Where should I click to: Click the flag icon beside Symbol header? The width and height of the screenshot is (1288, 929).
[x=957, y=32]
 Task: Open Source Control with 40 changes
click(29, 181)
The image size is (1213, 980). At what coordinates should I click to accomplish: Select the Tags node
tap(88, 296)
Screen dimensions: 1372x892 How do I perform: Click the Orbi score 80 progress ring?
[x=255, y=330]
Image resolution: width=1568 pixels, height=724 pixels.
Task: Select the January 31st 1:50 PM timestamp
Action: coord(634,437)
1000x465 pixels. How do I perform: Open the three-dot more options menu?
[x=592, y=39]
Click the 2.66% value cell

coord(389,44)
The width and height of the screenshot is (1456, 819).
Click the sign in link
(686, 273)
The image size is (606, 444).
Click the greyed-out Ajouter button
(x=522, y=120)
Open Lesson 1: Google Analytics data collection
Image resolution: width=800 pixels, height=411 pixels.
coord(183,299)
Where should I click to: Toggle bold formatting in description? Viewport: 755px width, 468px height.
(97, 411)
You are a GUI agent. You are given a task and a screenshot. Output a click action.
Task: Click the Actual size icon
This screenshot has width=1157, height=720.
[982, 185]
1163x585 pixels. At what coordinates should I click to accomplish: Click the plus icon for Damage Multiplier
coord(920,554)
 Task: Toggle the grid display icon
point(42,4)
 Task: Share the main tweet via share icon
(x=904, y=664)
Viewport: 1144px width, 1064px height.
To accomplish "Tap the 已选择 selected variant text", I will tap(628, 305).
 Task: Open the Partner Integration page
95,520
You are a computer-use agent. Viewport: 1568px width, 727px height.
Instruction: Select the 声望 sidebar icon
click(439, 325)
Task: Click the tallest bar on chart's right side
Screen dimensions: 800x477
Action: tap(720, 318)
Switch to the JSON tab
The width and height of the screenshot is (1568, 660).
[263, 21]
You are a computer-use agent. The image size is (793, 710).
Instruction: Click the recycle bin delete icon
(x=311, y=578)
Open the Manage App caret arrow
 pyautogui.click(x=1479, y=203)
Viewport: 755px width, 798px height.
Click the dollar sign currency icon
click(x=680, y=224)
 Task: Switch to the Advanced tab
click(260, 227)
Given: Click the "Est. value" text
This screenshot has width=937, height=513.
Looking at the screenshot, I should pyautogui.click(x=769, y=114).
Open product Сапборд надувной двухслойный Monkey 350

# # #

Reproduce all of the data above verbatim, keeping every line in its original order.

Where should I click to: Click the flag icon beside Symbol header? The width and height of the screenshot is (1288, 929).
[x=957, y=32]
 Task: Open Source Control with 40 changes
click(29, 181)
The image size is (1213, 980). At what coordinates should I click to accomplish: Select the Tags node
tap(88, 296)
Screen dimensions: 1372x892 How do I perform: Click the Orbi score 80 progress ring?
[x=255, y=330]
Image resolution: width=1568 pixels, height=724 pixels.
Task: Select the January 31st 1:50 PM timestamp
Action: coord(634,437)
1000x465 pixels. How do I perform: Open the three-dot more options menu?
[x=592, y=39]
Click the 2.66% value cell

coord(389,44)
The width and height of the screenshot is (1456, 819).
Click the sign in link
(686, 273)
The image size is (606, 444).
Click the greyed-out Ajouter button
(x=522, y=120)
Open Lesson 1: Google Analytics data collection
Image resolution: width=800 pixels, height=411 pixels.
coord(183,299)
Where should I click to: Toggle bold formatting in description? Viewport: 755px width, 468px height.
(97, 411)
You are a GUI agent. You are given a task and a screenshot. Output a click action.
Task: Click the Actual size icon
This screenshot has width=1157, height=720.
[982, 185]
1163x585 pixels. At what coordinates should I click to accomplish: Click the plus icon for Damage Multiplier
coord(920,554)
 Task: Toggle the grid display icon
point(42,4)
 Task: Share the main tweet via share icon
(x=904, y=664)
Viewport: 1144px width, 1064px height.
To accomplish "Tap the 已选择 selected variant text", I will tap(628, 305).
 Task: Open the Partner Integration page
95,520
You are a computer-use agent. Viewport: 1568px width, 727px height.
Instruction: Select the 声望 sidebar icon
click(439, 325)
Task: Click the tallest bar on chart's right side
Screen dimensions: 800x477
Action: tap(720, 318)
Switch to the JSON tab
The width and height of the screenshot is (1568, 660).
[263, 21]
You are a computer-use agent. The image size is (793, 710).
Instruction: Click the recycle bin delete icon
(x=311, y=578)
Open the Manage App caret arrow
 pyautogui.click(x=1479, y=203)
Viewport: 755px width, 798px height.
Click the dollar sign currency icon
click(x=680, y=224)
 Task: Switch to the Advanced tab
click(260, 227)
Given: Click the "Est. value" text
This screenshot has width=937, height=513.
Looking at the screenshot, I should pyautogui.click(x=769, y=114).
Open product Сапборд надувной двухслойный Monkey 350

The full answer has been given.